Under the microscope, it's hard to tell brain cells apart. But appearances can be deceiving. Scientists have found that, in fruit flies, a gene called Dscam comes in 38,000 flavors, enough to endow specific groups of neurons, even individual cells, with a unique identity.
Dscam, which stands for Down syndrome cell adhesion molecule, likely helps guide the developing connections between cells early in life. Like many genes, Dscam consists of protein-coding regions called exons interspersed with noncoding regions. Scientists have generally assumed that one gene codes for one protein. But parts of each of four exons in Dscam can become active separately, at different times--a process called alternative splicing. Each combination creates a different protein. In humans, Dscam plays a role in the developing heart, but the gene lacks the incredible variability seen in insects and so its exact role in setting up the nervous system is unclear.
Although immune system genes are able to mix and match their exons, researchers were initially surprised to find another gene in which so many combinations were possible, says study co-author Andrew Chess, a evolutionary developmental biologist at the Whitehead Institute for Biomedical Research in Cambridge, Massachusetts. To study the variations, Chess and his colleagues turned to DNA microarrays. When exposed to genetic material, the array reveals which genes are most active.

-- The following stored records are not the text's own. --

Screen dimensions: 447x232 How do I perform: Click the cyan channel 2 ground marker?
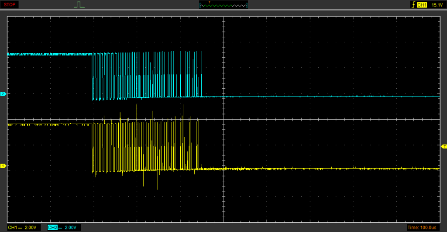pos(3,94)
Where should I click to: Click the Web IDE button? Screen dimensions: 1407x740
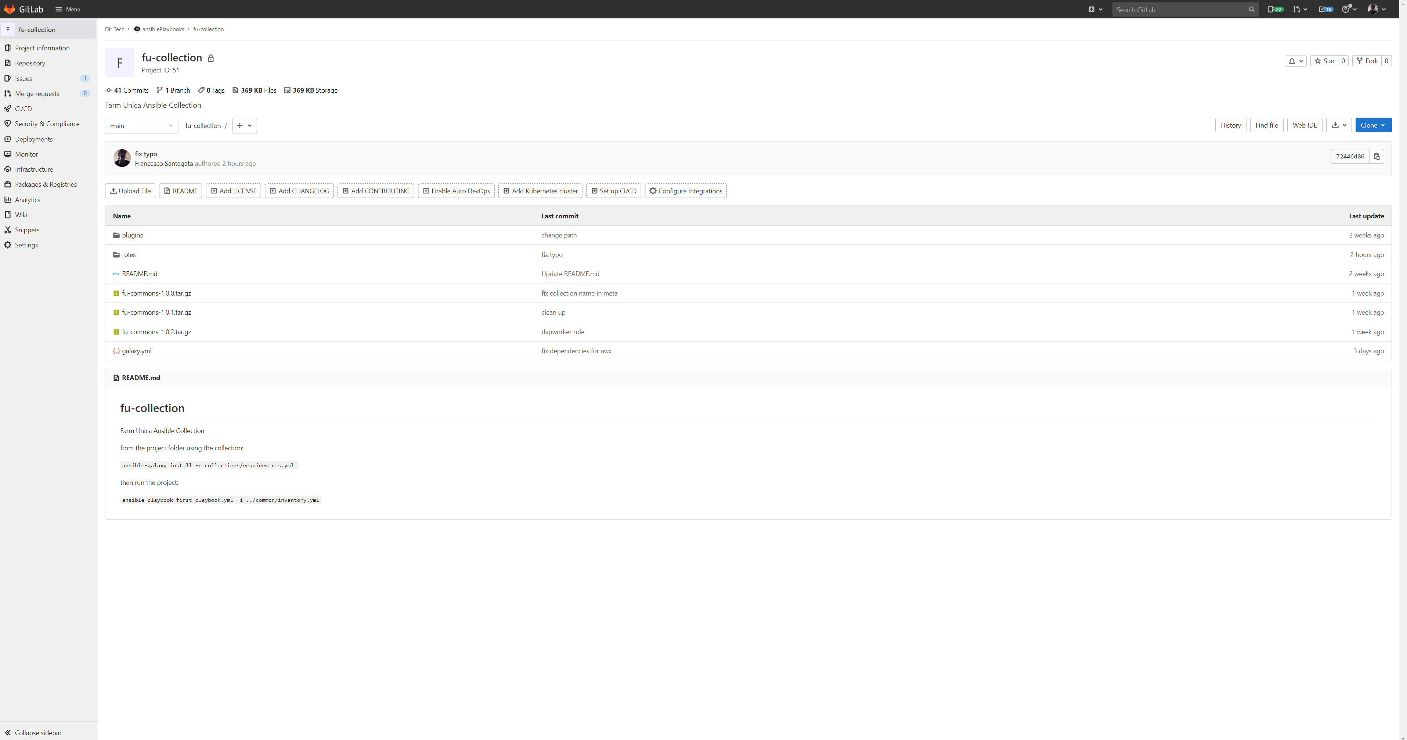[1304, 125]
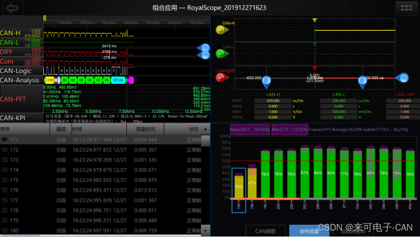The width and height of the screenshot is (420, 237).
Task: Click the scroll down arrow in frame list
Action: click(x=206, y=230)
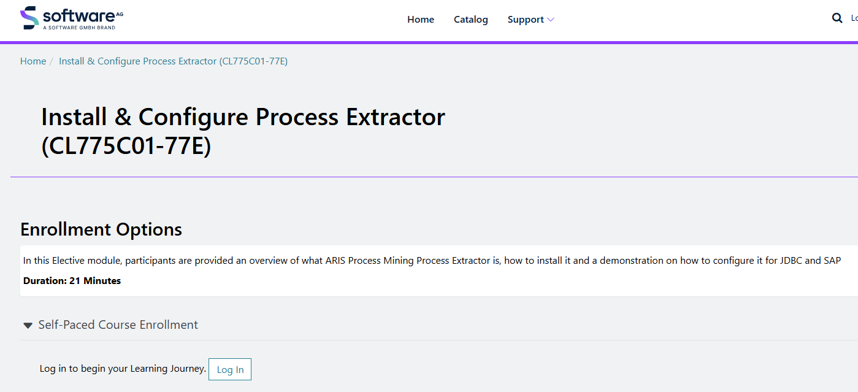858x392 pixels.
Task: Click the Enrollment Options heading
Action: coord(101,229)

By customizing the array, Chess and his colleagues could assess the activity of each Dscam variant.
The researchers exposed the microarray to genetic material belonging to fruit fly embryos, larvae of different stages, and adults. Different combinations of Dscam were active at different ages, they report this week online in Nature Genetics. There was even variety among individual neurons. Their analyses showed that each variant formed independently of the others and that the patterns of gene expression were somewhat random. The variability "is making each cell know it's different from its neighbor," says Chess.
"This is the first evidence for the possible presence of distinct Dscam molecules in individual [nerve] cells," says Tzumin Lee, a cell biologist at the University of Illinois, Urbana-Champaign. What's next, he adds, is to show "whether and how the presence of distinct Dscam molecules helps provide for the huge diversity and specificity in the central nervous system."